Les quatre cavaliers de l’apocalypse au grand galop
Par Craig Murray
Paru sur craigmurray.org.uk sous le titre The Four Horsemen Gallop By
L‘assaut des médias a dépassé l’attaque de Salisbury par une « arme de destruction massive » (pour citer Theresa May) qui ne pouvait être que russe, sauf que c’était faux, et qui était extrêmement mortelle, sauf que c’était faux aussi. Il se concentre désormais sur une attaque par armes chimiques à Douma « qui ne peut provenir que » du régime Assad soutenu par la Russie, sauf qu’il n’y a aucune preuve de cela non plus, et que les enquêtes neutres sur les événements de Douma sont inexistantes. La combinaison des deux événements est censée échauffer le nationalisme de la population britannique, et de fait, Tony Blair et un assortiment de Tories se sont échauffé les esprits au point de vouloir attaquer la Syrie et de potentiellement entrer en conflit avec la Russie en Syrie.

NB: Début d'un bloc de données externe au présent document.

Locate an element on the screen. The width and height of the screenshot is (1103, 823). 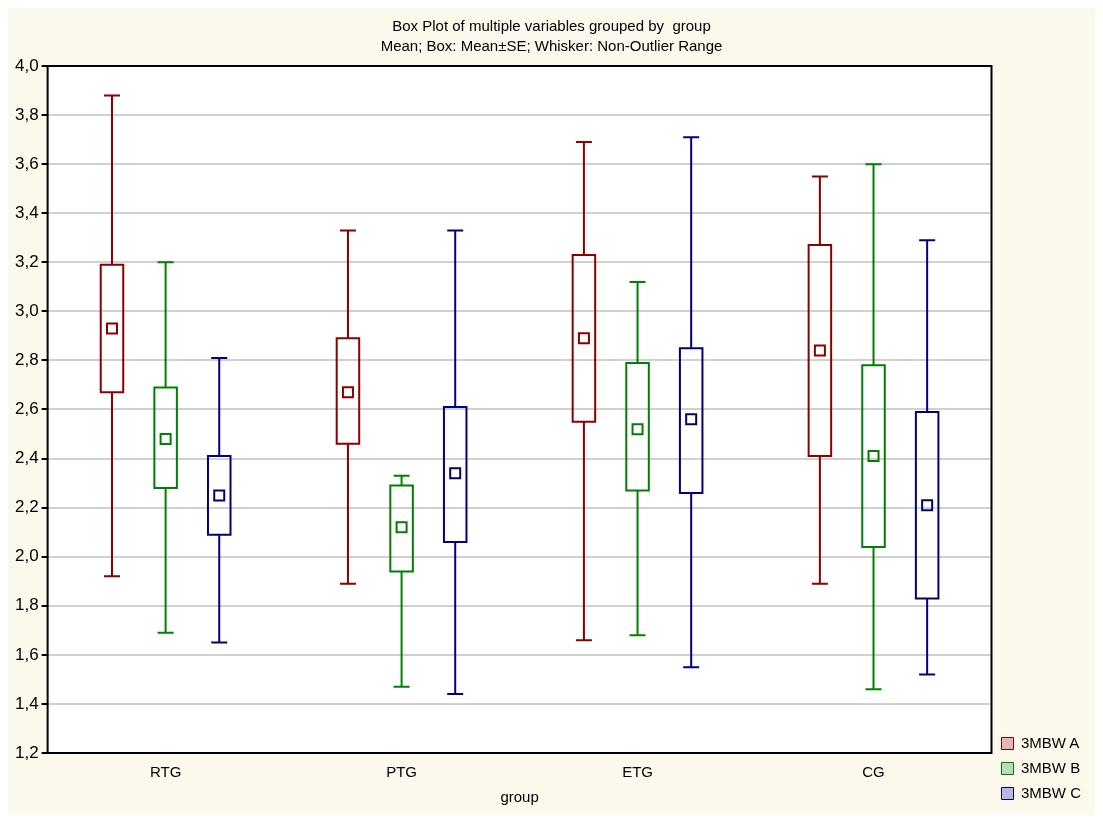
chart-subtitle: Mean; Box: Mean±SE; Whisker: Non-Outlier Range is located at coordinates (552, 46).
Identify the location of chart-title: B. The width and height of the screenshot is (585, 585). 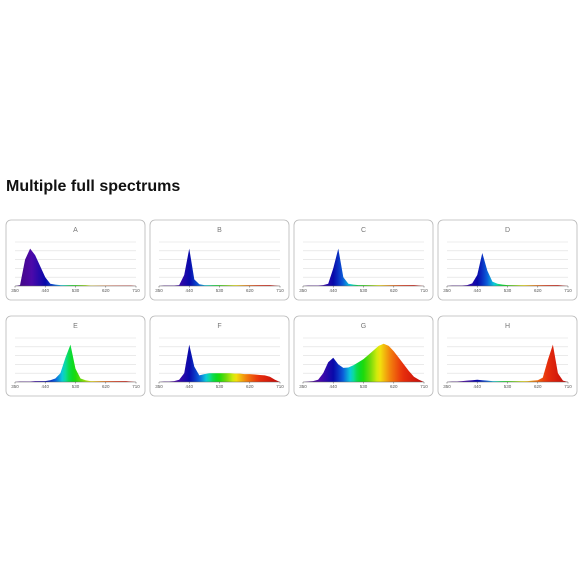
(220, 230).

L’attaque « russe » à Salisbury est censée réfuter l’argument selon lequel la Syrie n’est « pas notre guerre », particulièrement parce qu’un policier britannique ne s’est pas senti dans son assiette pendant quelques jours. Quelle fiction comptent-ils employer pour réfuter l’argument, « pourquoi diable entrons-nous dans un conflit armé avec une puissance nucléaire », je n’en sais rien.
L’Arabie Saoudite a naturellement offert des structures propres à soutenir le Royaume-Uni, les USA et la France dans leur tentative de retourner la situation syrienne à l’avantage des djihadistes soutenus par les Saoudiens qu’Assad est près d’éradiquer. Que les incidents de Salisbury et de Douma aient été précédés d’une intense activité diplomatique entre l’Arabie Saoudite, Washington, Paris et Londres cette année, avec de multiples visites de haut niveau entre les capitales, est supposément censé être une coïncidence.
Je ne suis pas plus fan d’Assad que je ne l’étais de Saddam Hussein. Mais le public comprend aujourd’hui que les guerres de changement de régime dans les pays musulmans ont des effets désastreux en morts, et en adultes et enfants mutilés et en infrastructures détruites ; nos attaques déclenchent d’énormes vagues de réfugiés et causent des attaques terroristes sur notre sol. Il n’y a aucun autre but à une attaque militaire en Syrie que de tenter d’aider les djihadistes à renverser Assad. Il y a un mépris total envers les faits censés fournir des prétextes à tout cela. En réalité, plus les faits sont analysés, moins les versions officielles tiennent debout. En définitive, il y a une différence phénoménale entre les versions des médias grand public sur ces événements et un public de plus en plus profondément sceptique, comme on peut le voir sur les réseaux sociaux et la section des commentaires des sites des médias grand public.
L’idée d’une participation du Royaume-Uni [et de la France, NdT] à une action militaire contre la Syrie, sans enquête préalable ou vote du parlement est très inquiétante. Sans autorisation du Conseil de sécurité, toute action de ce type est illégale, de toutes façons. Il est à noter que de nombreux commentateurs qui tentent de dépeindre le veto de la Russie comme sans valeur omettent de signaler que la semaine dernière, dans deux votes séparés à 14 contre 1, les USA ont opposé leur veto à des résolutions condamnant les massacres israéliens de manifestants désarmés à Gaza.
La leçon apprise par les néocons sur la Guerre d’Irak n’est pas qu’elle s’est avérée désastreuse. Elle n’a été désastreuse que pour les Irakiens morts ou mutilés, pour nos soldats morts ou mutilés, et pour ceux dont le pays a été ramené au moyen-âge. Elle a été une réussite totale pour les néocons, qui ont gagné des sommes pharamineuses avec les armes et le pétrole. La leçon apprise par les néocons a été de ne pas donner le temps au public occidental de monter et d’organiser une opposition. D’où le fait que la destruction de la Libye ait été présentée comme immédiatement nécessaire, avec une fausse affirmations affolée selon laquelle « nous avons 48 heures pour empêcher le massacre de la population de Benghazi ». De la même façon, la dernière crise montée de toutes pièces est suivie de menaces d’actions militaires à vitesse effrénée, alors que les quatre cavaliers, dans leur cavalcade sauvage, fauchent la raison et la justice sur leur passage.
Craig Murray, un proche collaborateur de Wikileaks, est historien et activiste des droits de l’homme. Il a été ambassadeur du Royaume-Uni en Ouzbékistan.